AWS DMS CDC from SQL Server to S3 Using CDK – Pipeline Guide

Mehul Merchant

9 April, 2026

TL;DR

This guide shows how to use AWS DMS CDC to replicate SQL Server data to S3 in near real time using AWS CDK. We have used AWS DMS CDC to replicate SQL Server tables into S3 as Parquet files full load for the initial snapshot, then continuous Change Data Capture for ongoing deltas. The entire setup is codified in AWS CDK using L1 constructs, with credentials in Secrets Manager, config-driven table mappings, and date-partitioned output.
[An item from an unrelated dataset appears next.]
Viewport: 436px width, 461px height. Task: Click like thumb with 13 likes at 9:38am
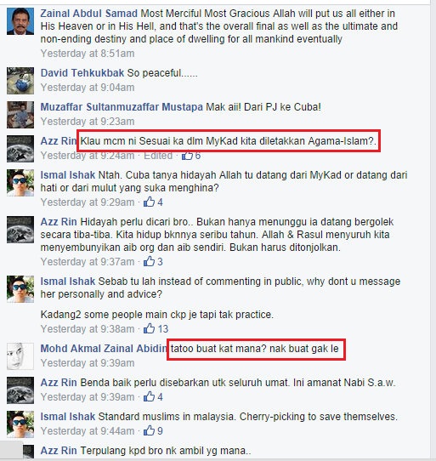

AWS DMS CDC vs Traditional ETL for SQL Server

Every enterprise has a SQL Server database locked away from the modern analytics stack. You need that data in your lake – fresh, reliable, and without brittle batch ETL.

AWS DMS CDC solves this by reading the SQL Server transaction log and streaming only the changes. Instead of re-reading entire tables nightly, you get:

Full Load – a one-time historical snapshot on day one

Ongoing CDC – a continuous stream of inserts, updates, and deletes

Minimal source load – DMS reads the transaction log, not the tables themselves

Scheduled batch ETLs would not work at scale, DMS with CDC is the pattern that stuck.
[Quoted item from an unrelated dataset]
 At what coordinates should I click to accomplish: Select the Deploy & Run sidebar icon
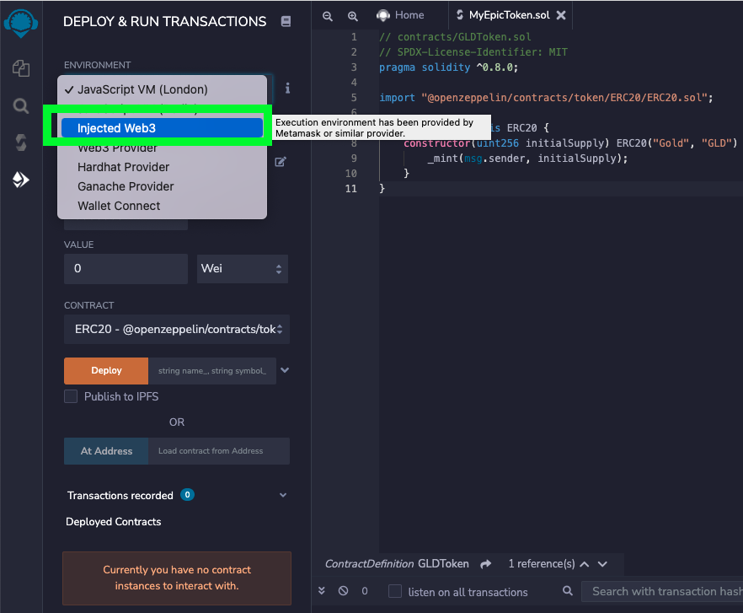[x=21, y=180]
SQL Server to S3 AWS DMS Architecture

Our architecture has four layers:

Source: SQL Server (On-Premises or EC2)– Runs inside a VPC (or accessible viaDirect Connect / VPN) – Uses MS-CDC (Microsoft’s native CDC) – not fn_dblog directly – fn_dblog requires sysadmin; MS-CDC only needs db_datareader, VIEW DATABASE STATE, and a small set of server-level grants – Automatic table-level CDC via setUpMsCdcForTables=true
DMS Replication Instance– Sits in a private subnet, connects to SQL Server on port 1433, writes to S3 – Sized by data volume –dms.t3.medium or dms.r5.large for most workloads
Target: S3 Landing Zone (Parquet)– Parquet format, Gzip compression, date-partitioned byYYYYMMDD – Includes dms_timestamp and operation column (I, U, D) – This is the bronze layer in the lakehouse medallion architecture
Observability: CloudWatch– Logs written todms-tasks-<replication-instance-identifier> – Log group provisioned explicitly in CDK with retention policies enforced from day one

Preparing SQL Server for AWS DMS CDC

Most blog posts gloss over this step – but it causes the most friction in real projects. Key points:

Your SQL Server must be ready before any CDK stack is deployed

DMS does not need sysadmin

You’ll need a conversation with your DBA – here’s exactly what to ask for

The Setup Script

Run this on your SQL Server instance. Each grant is explained below.

				
					-- ============================================================ 
-- Step 1: Map the DMS login to the master database 
-- ============================================================ 
USE master; 
CREATE USER [DMSUser] FOR LOGIN [DMSUser]; 
 
-- ============================================================ 
-- Step 2: Server-level grants (run in master) 
-- ============================================================ 
GRANT SELECT ON sys.fn_dblog TO [DMSUser]; 
GRANT VIEW ANY DEFINITION TO [DMSUser]; 
GRANT VIEW SERVER STATE TO [DMSUser]; 
GRANT EXECUTE ON sp_repldone TO [DMSUser]; 
GRANT EXECUTE ON sp_replincrementlsn TO [DMSUser]; 
 
-- ============================================================ 
-- Step 3: Source database grants 
-- ============================================================ 
USE [SOURCE_DB]; 
EXEC sp_addrolemember 'db_datareader', 'DMSUser'; 
GRANT VIEW DATABASE STATE TO [DMSUser]; 
GRANT SELECT ON SCHEMA::sys TO [DMSUser];

Why Each Grant Matters

SELECT ON sys.fn_dblog – Transaction log reader. DMS scans committed transactions during CDC. Without it, DMS can’t read changes at all.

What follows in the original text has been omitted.